▶ [Quoted text]
---------------
Fifth Circuit sides with employee in dispute over arbitration agreement

Arbitration agreement

NEW ORLEANS (Legal Newsline) — The U.S. Court of Appeals for the Fifth Circuit recently determined that an employee’s discrimination lawsuit should stay in federal court because the employment arbitration agreement didn’t give advance notice of changes, making it unenforceable.

The decision recalls the basics of enforceable employment arbitration agreements, David Coale - a partner with Dallas firm Lynn Pinker Cox & Hurst who blogs about the Fifth Circuit’s opinions about commercial litigation - told Legal Newsline.

In Nelson v. Watch House Int’l, LLC, the Fifth Circuit ruled that the employer’s arbitration agreement is not enforceable because it doesn’t require advance notice be given to an employee before changes to the agreement take effect.

Michael Nelson, a former employee, filed the suit in federal court, alleging employment discrimination. Watch House argued that the claim should go to arbitration in accordance with its employment agreement.

Nelson appealed to the Fifth Circuit after a district court agreed with Watch House.

It all comes down to one sentence, Coale said.

The agreement states that changes to the agreement “shall be immediately effective upon notice to the employee.”

“That sentence is the problem,” Coale said.

In theory, such a contract would allow an employer to make quick changes to an agreement when a lawsuit is threatened.

“If you storm out of my office threatening a lawsuit... I could change the agreement before you get to the car,” Coale explained.

Arbitration is attractive to many employers because it’s considered faster, cheaper and more private, and it bypasses a jury. But getting them right in a contract is “surprisingly hard to do,” Coale said.

These kinds of cases come up a lot, he added. Often, they deal with a lack of consistency between documents.

An individual's contract might say one thing while a company-wide employee manual says something different. Other elements, such as advance notice, are required to ensure an employer doesn’t have an unfair advantage.

“Advance notice is considered fair,” Coale said. “I can’t just pull the rug out from under you because I don’t like you.”

While he doesn’t think it’s a landmark case by any stretch, the Fifth Circuit provides a basic but important decision.

“It’s an unusually clear example of the problem,” Coale said.

“I think the court wanted to seize the moment to say, ‘This isn’t that hard. Let’s not lose track of this basic principle in this area.’ I think it’s pretty helpful to go to the basics and lay them out.”
---------------
▶ [Raw data]
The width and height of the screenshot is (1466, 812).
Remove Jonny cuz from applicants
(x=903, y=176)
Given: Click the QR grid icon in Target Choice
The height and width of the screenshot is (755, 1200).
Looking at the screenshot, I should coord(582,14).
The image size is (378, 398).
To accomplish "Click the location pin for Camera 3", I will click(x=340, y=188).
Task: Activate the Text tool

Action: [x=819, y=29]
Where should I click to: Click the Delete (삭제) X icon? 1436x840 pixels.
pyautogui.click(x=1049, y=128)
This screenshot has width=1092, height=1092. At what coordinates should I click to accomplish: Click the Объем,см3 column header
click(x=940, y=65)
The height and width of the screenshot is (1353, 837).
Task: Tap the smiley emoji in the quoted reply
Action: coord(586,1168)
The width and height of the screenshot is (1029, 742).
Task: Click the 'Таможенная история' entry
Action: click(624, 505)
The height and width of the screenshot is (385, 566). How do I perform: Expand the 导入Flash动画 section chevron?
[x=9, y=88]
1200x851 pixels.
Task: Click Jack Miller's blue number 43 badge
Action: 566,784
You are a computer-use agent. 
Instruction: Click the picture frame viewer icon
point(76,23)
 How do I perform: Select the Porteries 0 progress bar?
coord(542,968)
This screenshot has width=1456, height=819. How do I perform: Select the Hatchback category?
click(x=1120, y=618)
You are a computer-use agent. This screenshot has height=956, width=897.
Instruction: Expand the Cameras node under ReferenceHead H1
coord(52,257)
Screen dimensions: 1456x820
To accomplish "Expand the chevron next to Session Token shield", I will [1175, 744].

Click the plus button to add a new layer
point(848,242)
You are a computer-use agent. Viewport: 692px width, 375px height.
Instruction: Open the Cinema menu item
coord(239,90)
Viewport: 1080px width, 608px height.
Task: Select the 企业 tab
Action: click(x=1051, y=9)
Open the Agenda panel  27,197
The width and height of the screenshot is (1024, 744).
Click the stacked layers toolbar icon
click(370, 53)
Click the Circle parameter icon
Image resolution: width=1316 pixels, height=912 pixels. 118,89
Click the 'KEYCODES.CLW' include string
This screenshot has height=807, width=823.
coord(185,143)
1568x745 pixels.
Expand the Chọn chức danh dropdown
---------------
▶ [Written problem] Could you print the passage of the Fifth Circuit arbitration article above, between "The decision recalls" and "- told Legal Newsline.", inclusive?

▶ [Answer]
The decision recalls the basics of enforceable employment arbitration agreements, David Coale - a partner with Dallas firm Lynn Pinker Cox & Hurst who blogs about the Fifth Circuit’s opinions about commercial litigation - told Legal Newsline.